[Pasaje seleccionado]:
※ ※ ※

Como puede comprobarse, mi personal censo, si no famélico, dista de merecer buena nota. De hecho, creo que de la mayoría de países hispanoamericanos podría citar muchos más autores leídos que de Cuba. El caso es que hace unos quince días leí El Insomnio de Bolívar (2009), ensayo bastante sugerente de Jorge Volpi sobre la realidad y la literatura de América Latina. Pues bien, hablando de la Cuba posterior al desmoronamiento del poder soviético, nos dice que “los narradores que no se han prestado al juego del oficialismo han optado por distanciarse lo más posible del poder castrista, aun si éste se empeña en convertirlos en “disidentes”, prohíbe la circulación de sus obras o los incordia de todas las maneras posibles”; añadiendo enseguida que “Más que rebelarse activamente, muchos de ellos han desertado de la política de la misma forma que sus coetáneos en otras partes: no han empleado lanchas o pateras, sino que interior, artísticamente, han roto cualquier vínculo con la Revolución y se limitan a subsistir como si sus guardianes hubiesen muerto décadas atrás”. Como ejemplo de ese diagnóstico, aporta tres obras: Todos se van (2006), de Wendy Guerra; Cien botellas en una pared (2002), de Ena Lucía Pórtela, o La fiesta vigilada (2007), de Antonio José Ponte que, para él, son “implacables retratos de la decadencia revolucionaria como si sus autores fuesen los incómodos cronistas del derrumbe largamente anunciado”. Me hice con esas tres novelas y me las he leído en esta semana pasada. 
 
Todos se van 
 
Wendy Guerra (La Habana, 1970) tenía 36 años cuando publicó “Todos se van”, su primera novela; pero para entonces ya tenía una respetable obra poética. Nació en La Habana y allí se licenció en dirección de cine. La novela que he leído adopta la forma de diario; los diarios de la protagonista que, claramente, es un trasunto de la propia autora (no se llama Wendy sino Nieve pero mantiene el apellido Guerra). Optar por el diario como estructura formal de la obra puede que sea una influencia de Anais Nin, personaje que le interesaba mucho; de hecho, en 2014 publicaría “Posar desnuda en La Habana” que creo que también adopta la forma de diario (un aprócrifo del que escribió la que fue amante de Miller). O quizá otra influencia pudo ser Anna Frank, de la cual extracta un párrafo de sus Diarios como cita inicial del libro. En todo caso, sea cual sea su origen, lo cierto es que la elección es muy acertada. Obliga al lector a seguir los acontecimientos desde la mirada de la protagonista en el tiempo real en que se van produciendo (y, por tanto, con la percepción propia de la edad correspondiente). Porque justamente de eso trata la novela, del crecimiento de una niña durante doce años, desde los siete a los diecinueve, desde 1978 a 1990; pero con la especial particularidad de que ese crecimiento se produce en un entorno asfixiante, cuya evolución se entrelaza íntimamente con la de la propia protagonista. Ese entorno, claro, es Cuba; en la primera parte (Diario de Infancia) es Cienfuegos; en la segunda (Diario de adolescencia), La Habana. Entre ambas hay un vacío de algo más de seis años (entre los nueve y los quince años).

※ ※ ※

[Extractos de datos]:
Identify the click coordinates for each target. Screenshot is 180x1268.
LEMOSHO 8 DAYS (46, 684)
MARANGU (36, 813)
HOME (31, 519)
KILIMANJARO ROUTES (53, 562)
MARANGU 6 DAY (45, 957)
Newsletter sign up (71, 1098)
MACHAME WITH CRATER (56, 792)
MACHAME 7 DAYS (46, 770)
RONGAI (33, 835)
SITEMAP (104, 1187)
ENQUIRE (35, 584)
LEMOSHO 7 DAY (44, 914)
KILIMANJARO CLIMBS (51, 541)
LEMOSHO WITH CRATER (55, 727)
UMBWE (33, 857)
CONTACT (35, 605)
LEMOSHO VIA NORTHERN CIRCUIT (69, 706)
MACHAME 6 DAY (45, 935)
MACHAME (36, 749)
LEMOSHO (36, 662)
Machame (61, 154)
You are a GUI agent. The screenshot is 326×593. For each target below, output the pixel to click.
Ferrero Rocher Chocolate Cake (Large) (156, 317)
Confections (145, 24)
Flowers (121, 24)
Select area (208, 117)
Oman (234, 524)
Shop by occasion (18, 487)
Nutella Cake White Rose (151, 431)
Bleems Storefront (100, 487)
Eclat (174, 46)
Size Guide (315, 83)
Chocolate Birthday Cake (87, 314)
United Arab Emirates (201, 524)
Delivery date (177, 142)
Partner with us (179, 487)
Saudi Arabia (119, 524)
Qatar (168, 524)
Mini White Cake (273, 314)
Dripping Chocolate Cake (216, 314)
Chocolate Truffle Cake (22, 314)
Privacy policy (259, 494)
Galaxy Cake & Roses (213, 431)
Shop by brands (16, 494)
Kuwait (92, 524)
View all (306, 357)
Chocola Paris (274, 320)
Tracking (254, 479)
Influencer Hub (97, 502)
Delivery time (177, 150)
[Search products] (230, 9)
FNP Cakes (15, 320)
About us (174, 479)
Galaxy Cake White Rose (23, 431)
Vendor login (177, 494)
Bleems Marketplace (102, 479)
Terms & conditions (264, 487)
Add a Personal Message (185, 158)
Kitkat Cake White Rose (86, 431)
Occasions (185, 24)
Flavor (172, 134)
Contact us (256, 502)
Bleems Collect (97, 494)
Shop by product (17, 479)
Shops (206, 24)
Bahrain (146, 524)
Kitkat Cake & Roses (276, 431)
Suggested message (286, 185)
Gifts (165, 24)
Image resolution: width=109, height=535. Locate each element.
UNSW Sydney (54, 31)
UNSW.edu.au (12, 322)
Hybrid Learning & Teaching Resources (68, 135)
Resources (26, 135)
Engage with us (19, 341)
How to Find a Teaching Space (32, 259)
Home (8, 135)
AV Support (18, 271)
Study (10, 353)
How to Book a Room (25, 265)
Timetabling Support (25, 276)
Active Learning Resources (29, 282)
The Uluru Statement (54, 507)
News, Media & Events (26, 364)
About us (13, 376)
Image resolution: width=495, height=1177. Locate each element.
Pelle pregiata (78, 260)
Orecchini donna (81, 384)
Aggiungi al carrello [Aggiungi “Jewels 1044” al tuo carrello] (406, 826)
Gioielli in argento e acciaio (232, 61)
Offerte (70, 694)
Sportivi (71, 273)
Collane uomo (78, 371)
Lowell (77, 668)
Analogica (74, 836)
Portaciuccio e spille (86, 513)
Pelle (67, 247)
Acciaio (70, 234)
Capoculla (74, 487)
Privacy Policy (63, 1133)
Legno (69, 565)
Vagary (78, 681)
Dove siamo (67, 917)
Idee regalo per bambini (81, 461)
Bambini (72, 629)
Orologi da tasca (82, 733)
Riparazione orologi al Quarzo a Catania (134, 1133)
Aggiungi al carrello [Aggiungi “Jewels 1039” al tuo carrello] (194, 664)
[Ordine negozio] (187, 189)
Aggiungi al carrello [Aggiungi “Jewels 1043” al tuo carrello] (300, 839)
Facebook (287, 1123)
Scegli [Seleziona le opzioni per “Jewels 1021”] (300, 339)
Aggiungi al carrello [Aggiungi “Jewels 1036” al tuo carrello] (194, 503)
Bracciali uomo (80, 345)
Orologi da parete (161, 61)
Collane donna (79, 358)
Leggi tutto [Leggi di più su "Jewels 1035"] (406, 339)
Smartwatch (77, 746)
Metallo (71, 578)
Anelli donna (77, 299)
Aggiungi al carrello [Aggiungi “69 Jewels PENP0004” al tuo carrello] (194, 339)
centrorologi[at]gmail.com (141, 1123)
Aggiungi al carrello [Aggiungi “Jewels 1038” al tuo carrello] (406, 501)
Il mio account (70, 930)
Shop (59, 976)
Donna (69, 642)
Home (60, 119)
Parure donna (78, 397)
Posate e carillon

※ ※ ※

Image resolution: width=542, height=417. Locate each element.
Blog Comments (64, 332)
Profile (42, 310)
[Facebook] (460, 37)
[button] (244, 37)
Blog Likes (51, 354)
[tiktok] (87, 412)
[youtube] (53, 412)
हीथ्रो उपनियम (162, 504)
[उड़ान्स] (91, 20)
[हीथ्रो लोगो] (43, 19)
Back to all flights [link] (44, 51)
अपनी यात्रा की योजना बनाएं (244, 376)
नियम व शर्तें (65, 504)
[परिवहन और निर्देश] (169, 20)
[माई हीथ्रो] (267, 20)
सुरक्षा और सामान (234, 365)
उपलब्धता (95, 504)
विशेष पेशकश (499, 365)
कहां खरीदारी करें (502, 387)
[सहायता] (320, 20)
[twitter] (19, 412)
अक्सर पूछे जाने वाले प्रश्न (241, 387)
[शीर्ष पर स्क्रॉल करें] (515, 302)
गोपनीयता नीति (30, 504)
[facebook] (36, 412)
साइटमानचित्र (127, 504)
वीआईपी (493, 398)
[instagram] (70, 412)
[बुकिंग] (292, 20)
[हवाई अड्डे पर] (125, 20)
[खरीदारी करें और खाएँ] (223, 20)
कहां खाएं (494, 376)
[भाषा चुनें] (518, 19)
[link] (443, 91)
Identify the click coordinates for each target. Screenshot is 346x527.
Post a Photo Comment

※ ※ ※

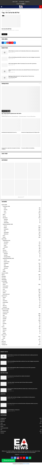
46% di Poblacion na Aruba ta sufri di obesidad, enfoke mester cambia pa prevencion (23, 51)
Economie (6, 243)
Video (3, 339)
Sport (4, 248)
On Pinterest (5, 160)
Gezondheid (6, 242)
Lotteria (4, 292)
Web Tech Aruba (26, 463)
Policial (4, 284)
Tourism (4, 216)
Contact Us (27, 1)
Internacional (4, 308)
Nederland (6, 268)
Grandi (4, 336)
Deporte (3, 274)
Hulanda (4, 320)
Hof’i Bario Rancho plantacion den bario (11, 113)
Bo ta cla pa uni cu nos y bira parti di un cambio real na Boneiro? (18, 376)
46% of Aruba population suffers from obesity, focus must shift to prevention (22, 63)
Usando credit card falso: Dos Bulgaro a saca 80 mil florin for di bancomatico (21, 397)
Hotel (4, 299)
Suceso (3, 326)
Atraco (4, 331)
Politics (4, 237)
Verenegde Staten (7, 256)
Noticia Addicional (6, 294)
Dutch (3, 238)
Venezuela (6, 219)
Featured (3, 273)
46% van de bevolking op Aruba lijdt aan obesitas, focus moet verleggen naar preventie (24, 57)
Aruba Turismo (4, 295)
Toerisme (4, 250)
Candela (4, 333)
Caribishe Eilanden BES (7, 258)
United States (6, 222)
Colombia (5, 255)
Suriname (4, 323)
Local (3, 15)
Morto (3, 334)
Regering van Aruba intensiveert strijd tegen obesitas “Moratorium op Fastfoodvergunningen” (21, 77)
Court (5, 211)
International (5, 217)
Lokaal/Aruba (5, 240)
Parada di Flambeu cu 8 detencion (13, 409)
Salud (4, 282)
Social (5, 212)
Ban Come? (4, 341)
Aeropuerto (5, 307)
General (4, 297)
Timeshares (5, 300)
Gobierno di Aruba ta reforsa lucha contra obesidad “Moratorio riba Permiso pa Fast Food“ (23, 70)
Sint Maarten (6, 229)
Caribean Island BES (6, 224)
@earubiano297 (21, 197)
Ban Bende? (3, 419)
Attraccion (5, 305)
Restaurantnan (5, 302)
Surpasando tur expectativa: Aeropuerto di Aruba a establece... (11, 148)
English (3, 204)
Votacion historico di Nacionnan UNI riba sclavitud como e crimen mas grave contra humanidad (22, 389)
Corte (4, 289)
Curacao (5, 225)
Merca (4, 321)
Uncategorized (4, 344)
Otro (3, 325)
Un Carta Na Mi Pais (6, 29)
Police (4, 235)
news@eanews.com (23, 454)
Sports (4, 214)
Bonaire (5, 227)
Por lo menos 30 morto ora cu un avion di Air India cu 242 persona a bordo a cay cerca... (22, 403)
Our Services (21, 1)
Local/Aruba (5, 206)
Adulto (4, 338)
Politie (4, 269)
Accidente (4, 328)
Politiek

※ ※ ※

[Problema planteado A]: Según el pasaje sobre las novelas cubanas, ¿en qué se licenció Wendy Guerra en La Habana?
[Problema planteado B]: Prosiga el pasaje sobre las novelas cubanas a partir de su última oración.

[Respuesta correcta A]: En dirección de cine.

[Respuesta correcta B]:
 
Naturalmente, el título alude a que (casi) todas las personas que acompañan a la niña y adolescente protagonista van, poco a poco, yéndose. Se van de su vida pero también se van de la Isla, como si irse, escapar, fuera el destino inevitable de sus pobladores. Ese lento pero constante goteo de huidas crea, a lo largo del libro, un clima opresivo y triste. También la protagonista quieres salir, pero a ella le es imposible, como si la hubieran castigado a permanecer hasta el hundimiento final (de su vida, de Cuba) mientras los demás la van dejando sola. El último párrafo de la novela es expresivo de esto último que comento: “Estoy en La Habana, lo intento, trato de avanzar cada día un poco más. Pero una vez helado el mar Caribe, no hay posibilidad alguna de llegar a ningún sitio. De este lado sigo escribiendo mi Diario, invernando en mis ideas, sin poder desplazarme, para siempre condenada a la inmovilidad.” 
 
Todos se van no es una lectura grata sino desasosegante, depresiva incluso. De otra parte, a mi modo de ver, no termina de ser una novela (lo cual no supone en absoluto minusvalorarla), sino más bien una especie de examen de conciencia intimista, por momentos muy pleno de lirismo (se advierte que la autora es poeta). Es, sin duda, literatura de calidad –así lo atestiguan los reconocimientos recibidos y las críticas de quienes saben mucho más que yo– y me alegro de haberla leído. No dudo tampoco en recomendarla, aunque no si lo que se quiere es pasar un rato entretenido, divertirse. Por cierto, al escribir este post, descubro que en 2015 el director colombiano Sergio Cabrera hizo una adaptación cinematográfica de esta novela; habré de verla.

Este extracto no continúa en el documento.